» **SHORT PROBLEM**
Rewrite everything in the listing from the line containing "silos [185, 1222]" down to the line containing "continued (731, 1183)", replacing "bridge" with "tunnel" and leaving the rest unchanged.

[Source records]
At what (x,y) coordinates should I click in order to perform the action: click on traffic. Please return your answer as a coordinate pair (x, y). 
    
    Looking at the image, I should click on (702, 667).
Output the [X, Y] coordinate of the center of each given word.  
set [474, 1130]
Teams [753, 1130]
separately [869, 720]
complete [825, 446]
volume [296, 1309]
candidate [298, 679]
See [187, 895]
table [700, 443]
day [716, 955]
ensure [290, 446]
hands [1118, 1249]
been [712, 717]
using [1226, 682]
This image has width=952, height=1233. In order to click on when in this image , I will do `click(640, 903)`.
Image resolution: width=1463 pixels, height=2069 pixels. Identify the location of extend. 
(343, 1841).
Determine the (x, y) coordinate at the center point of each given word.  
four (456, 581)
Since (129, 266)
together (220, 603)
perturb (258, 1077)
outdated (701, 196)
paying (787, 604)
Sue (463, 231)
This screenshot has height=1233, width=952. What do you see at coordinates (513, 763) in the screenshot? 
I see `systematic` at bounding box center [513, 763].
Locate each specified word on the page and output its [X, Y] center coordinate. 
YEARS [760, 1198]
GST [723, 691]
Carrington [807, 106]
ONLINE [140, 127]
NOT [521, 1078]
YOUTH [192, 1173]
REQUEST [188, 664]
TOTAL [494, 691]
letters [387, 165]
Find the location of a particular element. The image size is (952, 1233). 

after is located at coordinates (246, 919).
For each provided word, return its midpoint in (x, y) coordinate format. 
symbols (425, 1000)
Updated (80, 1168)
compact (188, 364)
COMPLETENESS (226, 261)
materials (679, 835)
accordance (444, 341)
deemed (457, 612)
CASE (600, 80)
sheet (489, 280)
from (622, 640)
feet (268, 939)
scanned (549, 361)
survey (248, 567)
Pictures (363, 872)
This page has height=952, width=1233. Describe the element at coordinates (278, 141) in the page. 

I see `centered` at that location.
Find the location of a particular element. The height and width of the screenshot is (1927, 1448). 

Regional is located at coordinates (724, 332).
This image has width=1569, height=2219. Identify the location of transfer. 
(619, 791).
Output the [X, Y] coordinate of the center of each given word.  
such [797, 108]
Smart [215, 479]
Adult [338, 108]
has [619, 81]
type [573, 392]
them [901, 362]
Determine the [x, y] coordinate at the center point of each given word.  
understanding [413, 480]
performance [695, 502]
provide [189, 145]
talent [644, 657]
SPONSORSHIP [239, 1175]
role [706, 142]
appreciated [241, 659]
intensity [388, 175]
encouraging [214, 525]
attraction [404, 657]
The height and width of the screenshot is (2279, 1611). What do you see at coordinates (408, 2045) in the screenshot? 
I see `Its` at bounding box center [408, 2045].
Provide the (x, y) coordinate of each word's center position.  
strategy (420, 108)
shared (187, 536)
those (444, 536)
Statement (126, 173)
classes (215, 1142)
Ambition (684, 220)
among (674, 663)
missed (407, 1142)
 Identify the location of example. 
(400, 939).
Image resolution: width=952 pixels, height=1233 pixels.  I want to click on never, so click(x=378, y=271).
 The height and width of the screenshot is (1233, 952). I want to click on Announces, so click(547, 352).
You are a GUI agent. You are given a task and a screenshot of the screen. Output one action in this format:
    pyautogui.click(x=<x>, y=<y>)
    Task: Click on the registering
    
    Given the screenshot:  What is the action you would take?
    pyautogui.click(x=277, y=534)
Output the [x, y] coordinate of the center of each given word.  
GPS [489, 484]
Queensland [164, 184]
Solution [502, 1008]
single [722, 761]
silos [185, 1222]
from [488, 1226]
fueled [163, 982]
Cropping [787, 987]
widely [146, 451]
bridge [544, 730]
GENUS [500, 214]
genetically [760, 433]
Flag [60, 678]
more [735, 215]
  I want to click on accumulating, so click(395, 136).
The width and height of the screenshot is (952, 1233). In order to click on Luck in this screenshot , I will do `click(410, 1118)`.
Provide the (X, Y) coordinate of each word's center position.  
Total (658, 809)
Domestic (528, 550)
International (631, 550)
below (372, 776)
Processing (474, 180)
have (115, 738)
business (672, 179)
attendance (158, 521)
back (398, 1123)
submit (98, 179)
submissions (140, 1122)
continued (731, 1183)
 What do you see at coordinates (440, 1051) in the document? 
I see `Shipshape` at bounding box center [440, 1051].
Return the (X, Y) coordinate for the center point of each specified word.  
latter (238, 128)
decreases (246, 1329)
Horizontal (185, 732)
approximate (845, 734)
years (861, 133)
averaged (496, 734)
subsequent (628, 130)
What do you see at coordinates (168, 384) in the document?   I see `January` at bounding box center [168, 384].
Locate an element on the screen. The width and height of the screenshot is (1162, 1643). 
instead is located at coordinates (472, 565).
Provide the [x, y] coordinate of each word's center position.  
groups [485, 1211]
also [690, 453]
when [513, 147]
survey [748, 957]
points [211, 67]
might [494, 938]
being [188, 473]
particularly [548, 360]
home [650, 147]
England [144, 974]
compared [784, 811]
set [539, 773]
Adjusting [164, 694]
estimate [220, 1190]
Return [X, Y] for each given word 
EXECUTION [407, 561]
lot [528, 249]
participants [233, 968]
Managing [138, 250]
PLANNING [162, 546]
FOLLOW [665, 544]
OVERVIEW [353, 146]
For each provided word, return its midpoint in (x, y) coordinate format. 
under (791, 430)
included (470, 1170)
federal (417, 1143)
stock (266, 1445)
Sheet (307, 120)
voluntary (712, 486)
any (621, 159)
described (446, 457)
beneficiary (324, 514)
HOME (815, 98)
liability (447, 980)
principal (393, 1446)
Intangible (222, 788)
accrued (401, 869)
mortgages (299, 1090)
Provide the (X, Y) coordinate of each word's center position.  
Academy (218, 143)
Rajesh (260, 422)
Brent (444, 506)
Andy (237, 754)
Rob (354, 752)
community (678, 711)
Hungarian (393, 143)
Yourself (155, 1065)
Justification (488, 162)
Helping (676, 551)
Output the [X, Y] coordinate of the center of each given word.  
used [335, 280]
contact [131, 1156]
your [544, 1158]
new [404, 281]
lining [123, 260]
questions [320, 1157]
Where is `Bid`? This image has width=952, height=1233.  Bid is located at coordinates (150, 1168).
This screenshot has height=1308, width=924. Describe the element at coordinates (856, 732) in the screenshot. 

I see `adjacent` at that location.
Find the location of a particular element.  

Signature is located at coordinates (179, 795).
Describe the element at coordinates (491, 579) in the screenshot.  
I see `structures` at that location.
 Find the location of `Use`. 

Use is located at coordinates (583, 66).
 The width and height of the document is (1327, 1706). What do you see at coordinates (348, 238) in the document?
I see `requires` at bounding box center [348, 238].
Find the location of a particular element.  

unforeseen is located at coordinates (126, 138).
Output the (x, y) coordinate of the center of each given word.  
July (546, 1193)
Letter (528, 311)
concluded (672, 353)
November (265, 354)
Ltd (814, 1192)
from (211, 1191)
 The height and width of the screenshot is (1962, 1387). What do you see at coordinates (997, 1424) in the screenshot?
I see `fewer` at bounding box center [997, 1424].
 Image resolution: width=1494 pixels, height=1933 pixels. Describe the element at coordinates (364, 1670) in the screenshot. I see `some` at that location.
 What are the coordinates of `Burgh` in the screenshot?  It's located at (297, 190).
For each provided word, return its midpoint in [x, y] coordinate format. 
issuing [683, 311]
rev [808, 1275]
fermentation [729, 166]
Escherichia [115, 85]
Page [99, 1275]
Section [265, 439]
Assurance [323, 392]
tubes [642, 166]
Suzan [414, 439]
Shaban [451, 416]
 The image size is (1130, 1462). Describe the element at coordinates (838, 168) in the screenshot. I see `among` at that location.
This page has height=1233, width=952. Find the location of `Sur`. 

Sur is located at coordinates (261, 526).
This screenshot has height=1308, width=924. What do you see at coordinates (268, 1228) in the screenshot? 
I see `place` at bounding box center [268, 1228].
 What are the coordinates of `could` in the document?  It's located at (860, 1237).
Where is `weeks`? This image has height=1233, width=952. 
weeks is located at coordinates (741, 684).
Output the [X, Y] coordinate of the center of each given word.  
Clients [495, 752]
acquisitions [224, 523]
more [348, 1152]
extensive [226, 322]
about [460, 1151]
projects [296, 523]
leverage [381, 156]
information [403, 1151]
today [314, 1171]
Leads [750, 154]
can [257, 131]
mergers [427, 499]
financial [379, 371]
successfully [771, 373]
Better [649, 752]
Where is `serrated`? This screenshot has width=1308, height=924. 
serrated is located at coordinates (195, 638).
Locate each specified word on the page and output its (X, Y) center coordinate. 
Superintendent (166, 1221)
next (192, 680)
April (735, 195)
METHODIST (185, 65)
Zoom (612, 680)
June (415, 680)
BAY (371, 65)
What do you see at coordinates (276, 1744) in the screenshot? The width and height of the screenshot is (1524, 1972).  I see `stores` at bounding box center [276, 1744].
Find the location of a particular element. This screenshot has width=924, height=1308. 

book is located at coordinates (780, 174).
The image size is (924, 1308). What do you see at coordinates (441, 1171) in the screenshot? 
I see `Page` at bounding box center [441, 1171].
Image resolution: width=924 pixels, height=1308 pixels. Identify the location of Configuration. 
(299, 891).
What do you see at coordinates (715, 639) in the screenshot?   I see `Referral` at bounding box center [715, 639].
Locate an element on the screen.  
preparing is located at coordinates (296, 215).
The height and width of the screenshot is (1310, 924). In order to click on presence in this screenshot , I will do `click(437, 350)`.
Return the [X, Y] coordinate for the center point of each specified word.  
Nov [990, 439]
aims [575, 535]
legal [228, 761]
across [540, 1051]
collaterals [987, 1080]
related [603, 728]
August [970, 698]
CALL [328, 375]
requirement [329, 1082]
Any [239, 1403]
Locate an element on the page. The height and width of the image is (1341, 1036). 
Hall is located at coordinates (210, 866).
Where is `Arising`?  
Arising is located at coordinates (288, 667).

» **PROBLEM SOLUTION**
silos [185, 1222]
from [488, 1226]
fueled [163, 982]
Cropping [787, 987]
widely [146, 451]
tunnel [544, 730]
GENUS [500, 214]
genetically [760, 433]
Flag [60, 678]
more [735, 215]
  I want to click on accumulating, so click(395, 136).
The width and height of the screenshot is (952, 1233). In order to click on Luck in this screenshot , I will do `click(410, 1118)`.
Provide the (X, Y) coordinate of each word's center position.  
Total (658, 809)
Domestic (528, 550)
International (631, 550)
below (372, 776)
Processing (474, 180)
have (115, 738)
business (672, 179)
attendance (158, 521)
back (398, 1123)
submit (98, 179)
submissions (140, 1122)
continued (731, 1183)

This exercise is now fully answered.